Наполеон заметил смущение Балашева при высказывании последних слов; лицо его дрогнуло, левая икра ноги начала мерно дрожать. Не сходя с места, он голосом, более высоким и поспешным, чем прежде, начал говорить. Во время последующей речи Балашев, не раз опуская глаза, невольно наблюдал дрожанье икры в левой ноге Наполеона, которое тем более усиливалось, чем более он возвышал голос.
– Я желаю мира не менее императора Александра, – начал он. – Не я ли осьмнадцать месяцев делаю все, чтобы получить его? Я осьмнадцать месяцев жду объяснений. Но для того, чтобы начать переговоры, чего же требуют от меня? – сказал он, нахмурившись и делая энергически вопросительный жест своей маленькой белой и пухлой рукой.
– Отступления войск за Неман, государь, – сказал Балашев.
– За Неман? – повторил Наполеон. – Так теперь вы хотите, чтобы отступили за Неман – только за Неман? – повторил Наполеон, прямо взглянув на Балашева.
Балашев почтительно наклонил голову.
Вместо требования четыре месяца тому назад отступить из Номерании, теперь требовали отступить только за Неман. Наполеон быстро повернулся и стал ходить по комнате.
– Вы говорите, что от меня требуют отступления за Неман для начатия переговоров; но от меня требовали точно так же два месяца тому назад отступления за Одер и Вислу, и, несмотря на то, вы согласны вести переговоры.
Он молча прошел от одного угла комнаты до другого и опять остановился против Балашева. Лицо его как будто окаменело в своем строгом выражении, и левая нога дрожала еще быстрее, чем прежде. Это дрожанье левой икры Наполеон знал за собой. La vibration de mon mollet gauche est un grand signe chez moi, [Дрожание моей левой икры есть великий признак,] – говорил он впоследствии.

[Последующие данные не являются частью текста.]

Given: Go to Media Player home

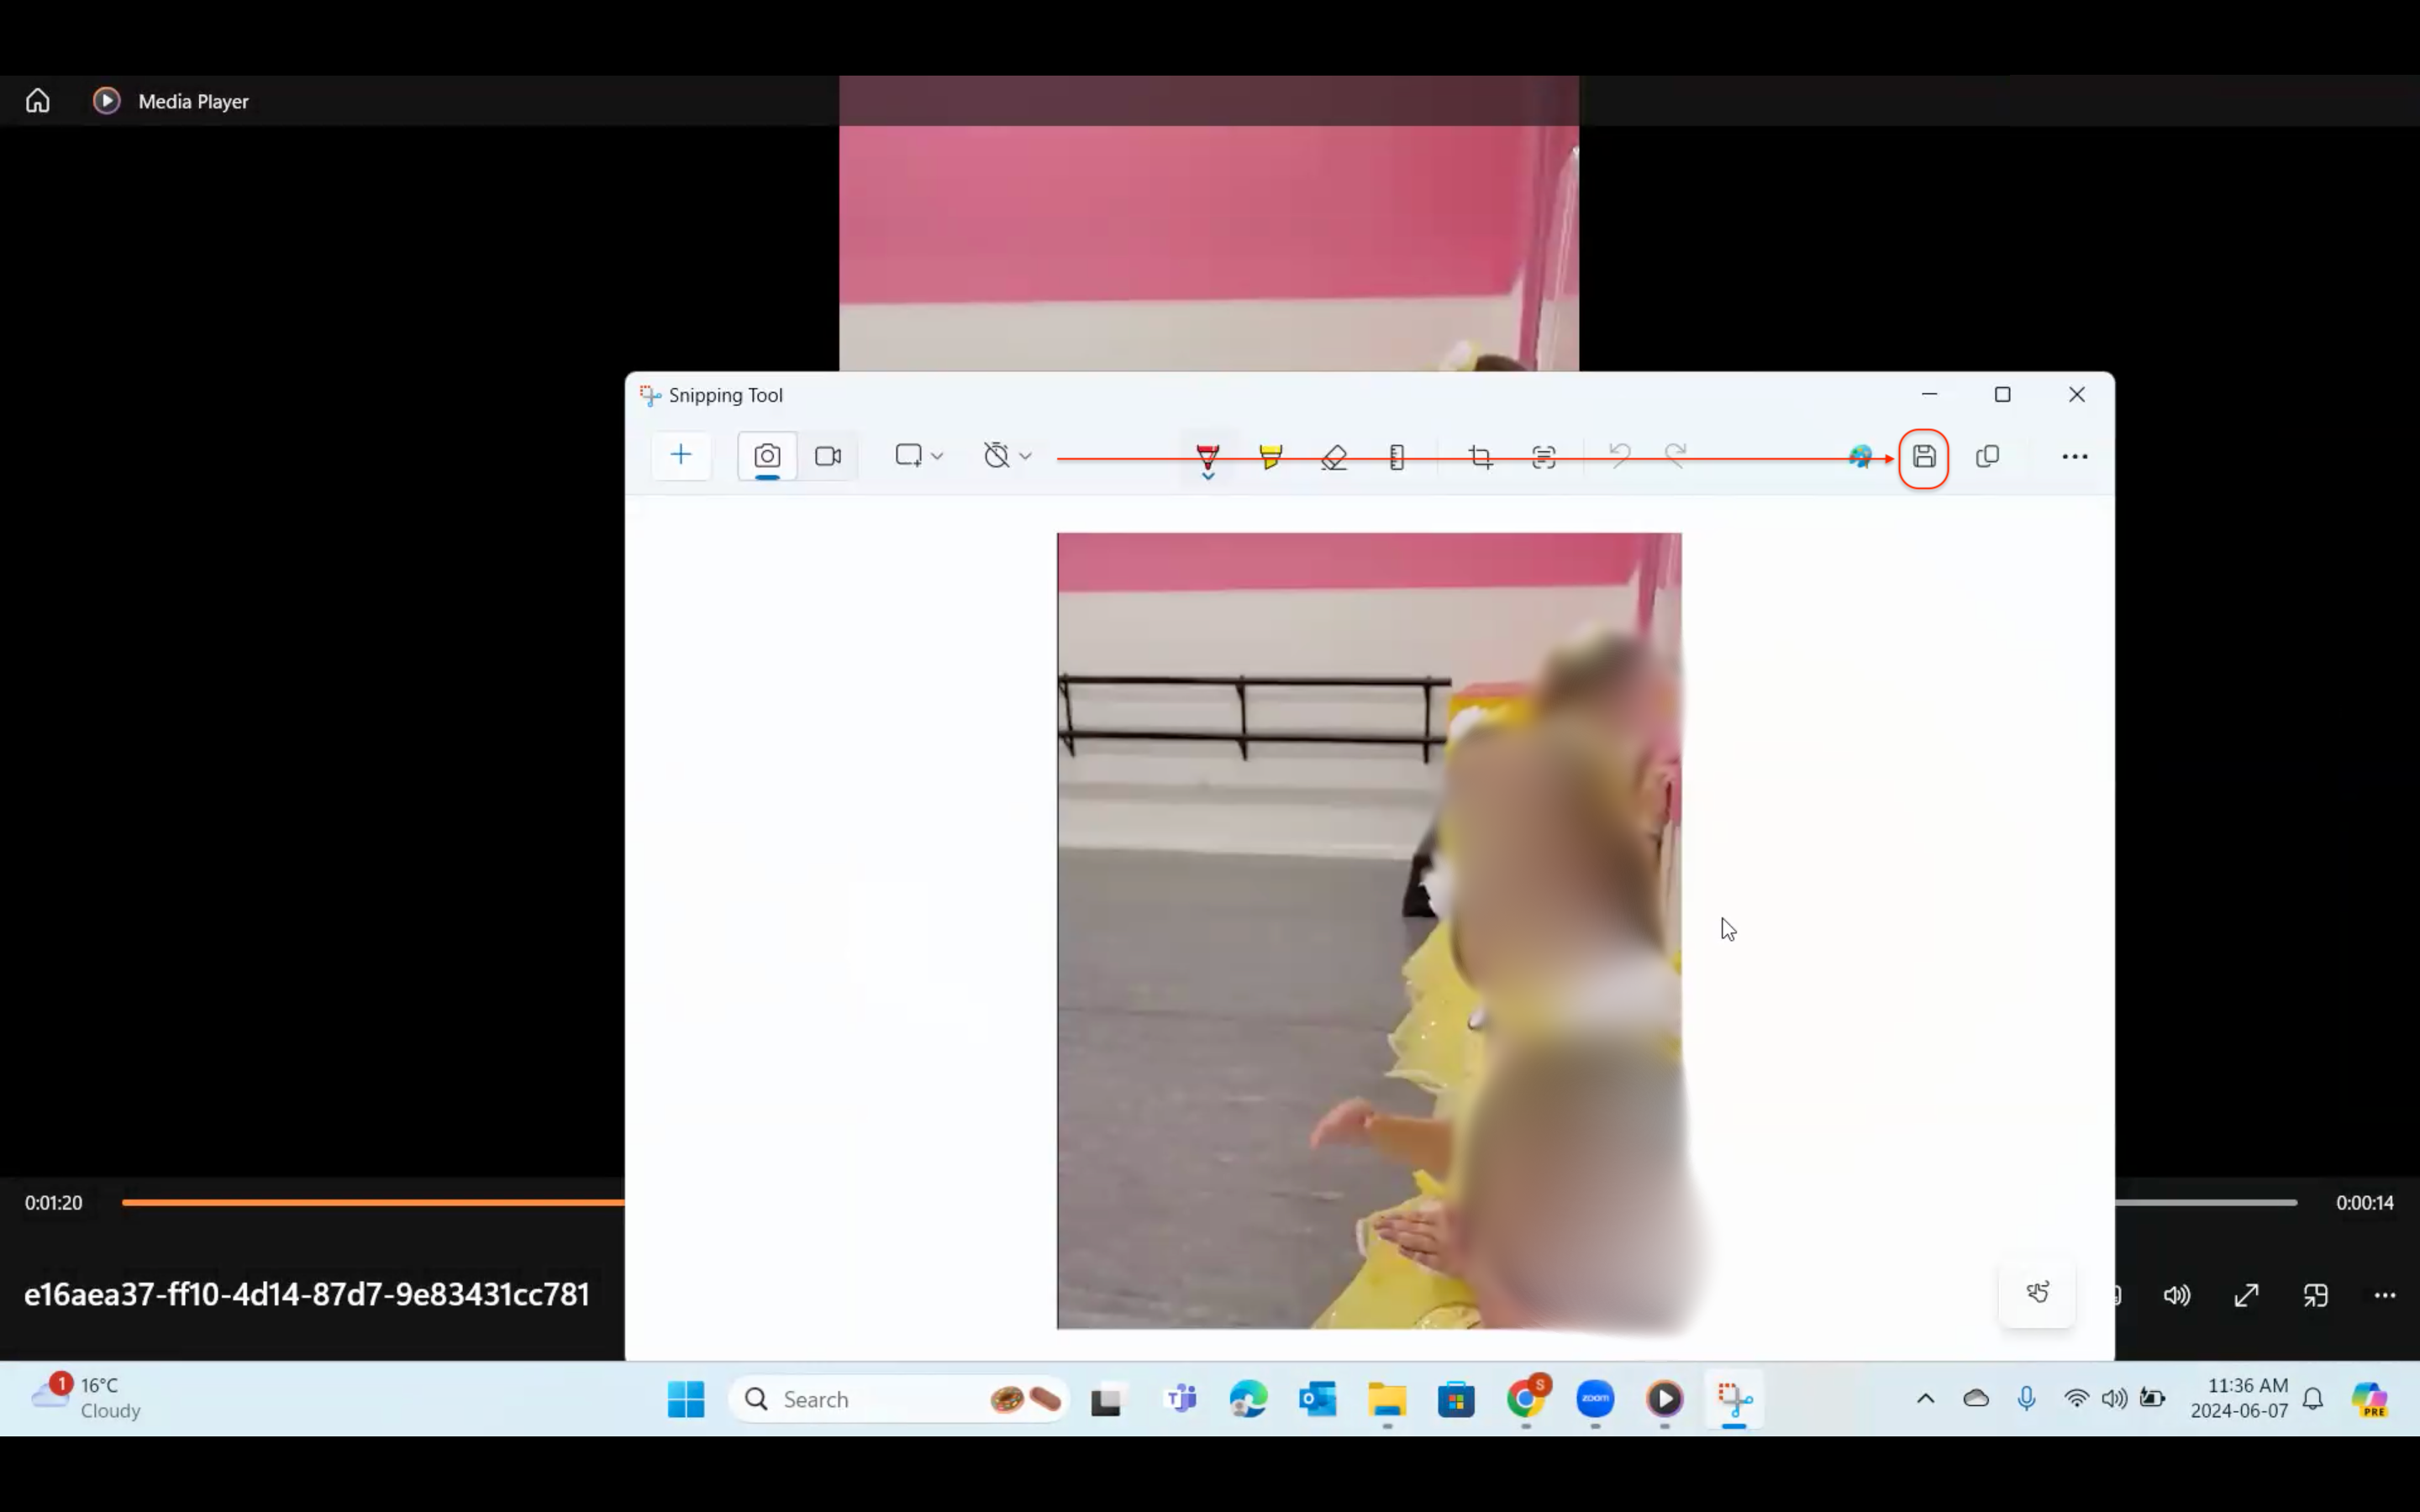Looking at the screenshot, I should (38, 101).
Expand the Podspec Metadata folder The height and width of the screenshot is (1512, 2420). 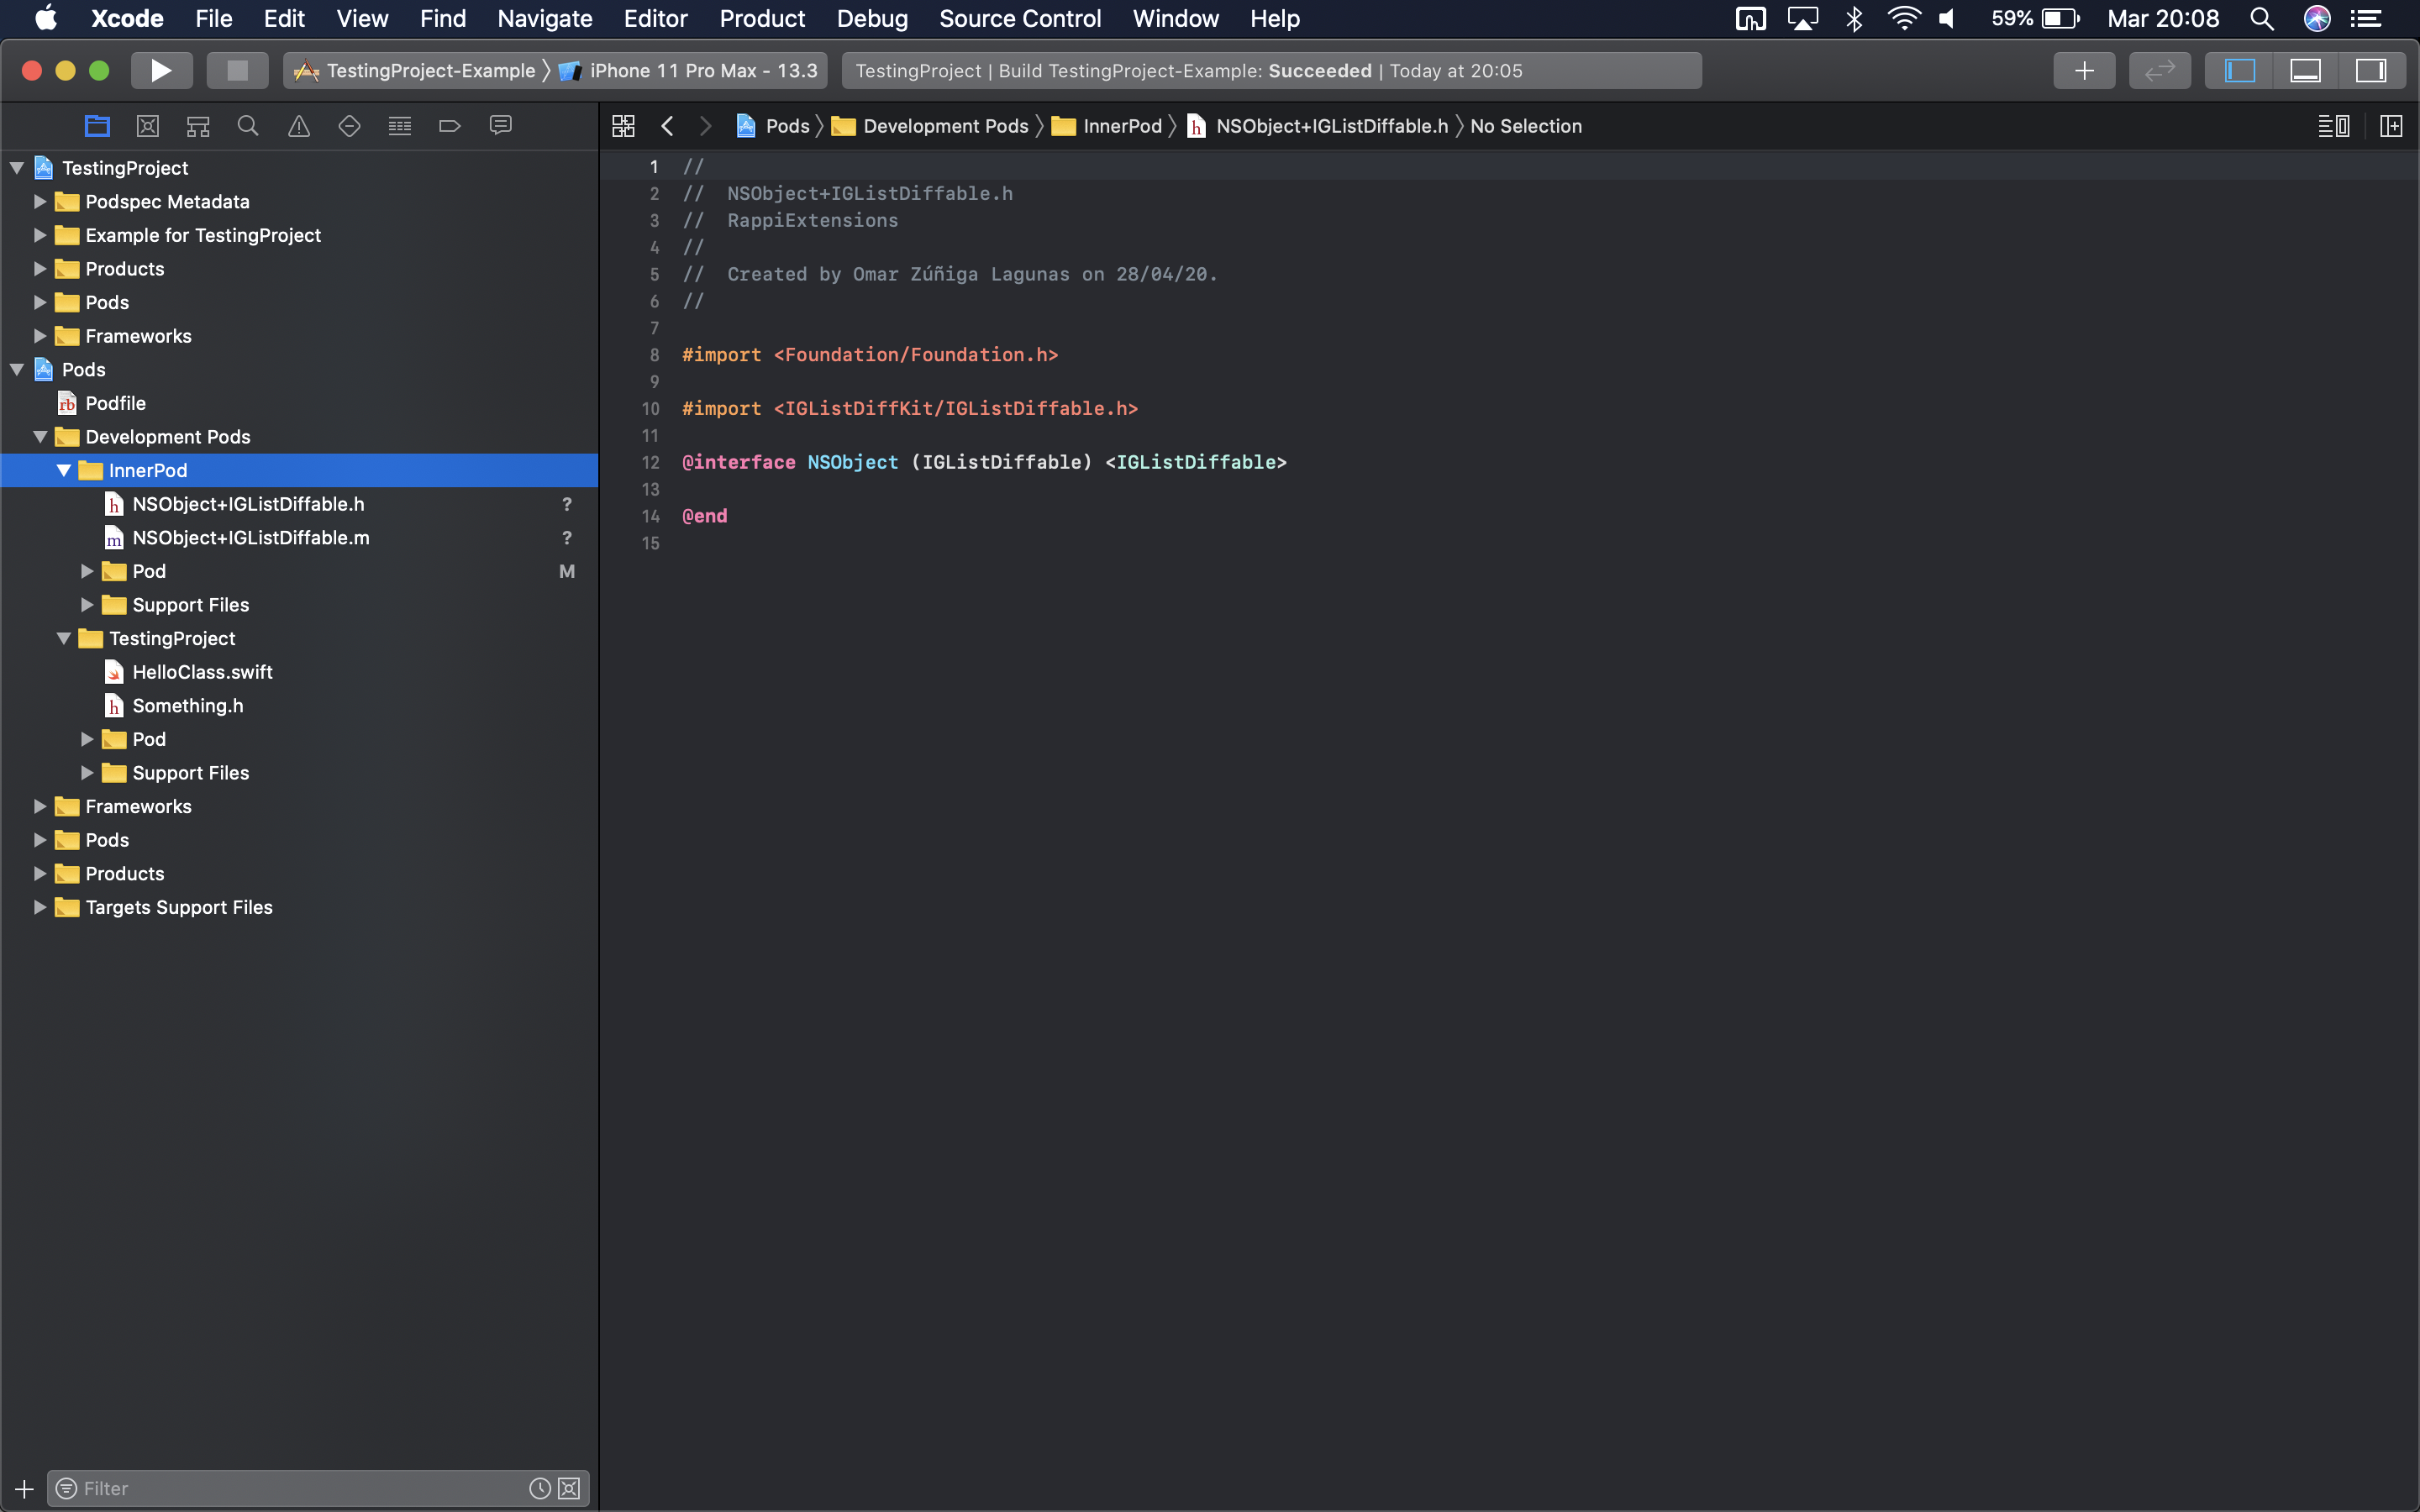pyautogui.click(x=40, y=202)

– Такие предложения, как то, чтобы очистить Одер и Вислу, можно делать принцу Баденскому, а не мне, – совершенно неожиданно для себя почти вскрикнул Наполеон. – Ежели бы вы мне дали Петербуг и Москву, я бы не принял этих условий. Вы говорите, я начал войну? А кто прежде приехал к армии? – император Александр, а не я. И вы предлагаете мне переговоры тогда, как я издержал миллионы, тогда как вы в союзе с Англией и когда ваше положение дурно – вы предлагаете мне переговоры! А какая цель вашего союза с Англией? Что она дала вам? – говорил он поспешно, очевидно, уже направляя свою речь не для того, чтобы высказать выгоды заключения мира и обсудить его возможность, а только для того, чтобы доказать и свою правоту, и свою силу, и чтобы доказать неправоту и ошибки Александра.